Certains ont néanmoins réussi mieux que d’autres, mais beaucoup ont été quasi inexistants, attendant juste le suivant.
Concernant le sujet qui nous occupe, nous n’oublierons pas les nombreux édifices perdus durant ces huit années et nos combats perdus qui laissent un goût amer. Notre premier combat contre la démolition de l’Hôtel du Parc à Saint-Honoré-Les-Bains, nous l’avons mené sous le « règne » de Fleur Pellerin qui avait pour habitude de ne pas ouvrir un dossier. Pourtant, alors que nous étions totalement inconnus, Jack Lang s’était fait l’avocat de notre cause, mais elle n’a jamais répondu.
À Françoise Nyssen, nous devons la perte du Château de Lagny-Le-Sec. Certes, nous avions été alertés un peu tard, mais elle aurait pu changer le cour de l’Histoire.
Elle ne l’a pas fait s’appuyant sur l’argument que tous utilisent : « l’ABF a émis un avis favorable, l’édifice n’étant pas assez remarquable ». Cet argument, nous n’avons jamais cessé de l’entendre s’agissant d’un édifice du XIXe.
Comme il faut de temps en temps une note positive, saluons le courage de Franck Rieste : même s’il n’aura pas laissé un souvenir impérissable en termes de politique patrimoniale, c’est tout de même pendant son mandat que fut lancé le loto du patrimoine sous l’impulsion de Stéphane Bern. Nous persistons à dire que ce loto n’a pas que du bon, mais il a le mérite d’être la manne providentielle pour quelques édifices et c’est mieux que rien. En ce qui nous concerne, nous garderons le souvenir de sa volonté de vouloir sauver la chapelle Saint-Joseph à Lille, puisque seulement 15 jours après notre intense mobilisation, il avait dit « stop » au projet de démolition. Nous y avions cru, mais c’était sans compter sur le remaniement ministériel et l’arrivée de Roselyne Bachelot, alias « Démolition Woman ».

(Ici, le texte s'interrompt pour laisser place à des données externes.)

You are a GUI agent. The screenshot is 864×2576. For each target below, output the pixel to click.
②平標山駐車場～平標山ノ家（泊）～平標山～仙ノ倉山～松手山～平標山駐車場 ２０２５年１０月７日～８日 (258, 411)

Pourtant, naïvement, nous avions été heureux de sa nomination. Nous avons très vite déchanté, regrettant même les différents ministres qui s’étaient montrés peu réceptifs à la cause du patrimoine, car, parfois, il est mieux de ne rien faire que de faire mal. Jamais depuis nos huit ans d’existence, nous ne nous étions retrouvé face à un Ministre méprisant à ce point le patrimoine des territoires. Sa politique patrimoniale se résume en 3 mots : « les grands opérateurs » — parisiens de préférence. Nous n’oublierons jamais sa petite phrase lors d’une audition au Sénat : « L’opéra Garnier est à Paris, pas à Montauban ». Nous n’oublierons pas non plus le zéro euro en faveur du patrimoine non protégé du plan « relance culture » doté tout de même de 614 millions d’euros. Preuve incontestable de son mépris pour les petits édifices qui pourtant participent grandement au rayonnement de nos territoires. Enfin, nous n’oublierons jamais le bruit assourdissant des pelleteuses grignotant « notre » chapelle Saint-Joseph. « Pas assez remarquable » fut encore l’argument pour justifier ce patrimonicide.
Mais la Ministre a rajouté un nouvel argument pour accélérer les démolitions : « c’est en trop mauvais état ».
Désormais, même les édifices protégés risquent de tomber avec la bénédiction du ministère, car les élus démolisseurs vont se faire un plaisir d’en user et d’en abuser pour mener leur politique de « tabula rasa ». Précisons que, bien heureusement, il y a des élus soucieux de la sauvegarde du patrimoine de leur commune, mais les obsédés du béton vont pouvoir s’en donner à cœur joie.
Dans les prochains jours, un nouveau Ministre de la Culture sera nommé (ce n’est pas trop tôt !) et bien entendu, nous attendons fébrilement sa nomination, car c’est bien entre les mains de celle ou de celui qui sera nommé que dépendra l’avenir du patrimoine. Nous aurons l’occasion de tester immédiatement son intérêt pour notre cause, puisque nous avons de nombreux dossiers qui attendent déjà depuis deux mois dans nos tiroirs. Nous savions pertinemment qu’il était inutile de les soumettre au ministère juste avant les élections, mais pour certains, les pelleteuses sont très proches, alors il faudra agir vite, très vite.
Cela dit, nous ne nous faisons aucune illusion. Au moins nous ne serons pas déçus, et tant mieux si par miracle, le nouveau ministre aime sincèrement le patrimoine français sans distinction entre grand et petit.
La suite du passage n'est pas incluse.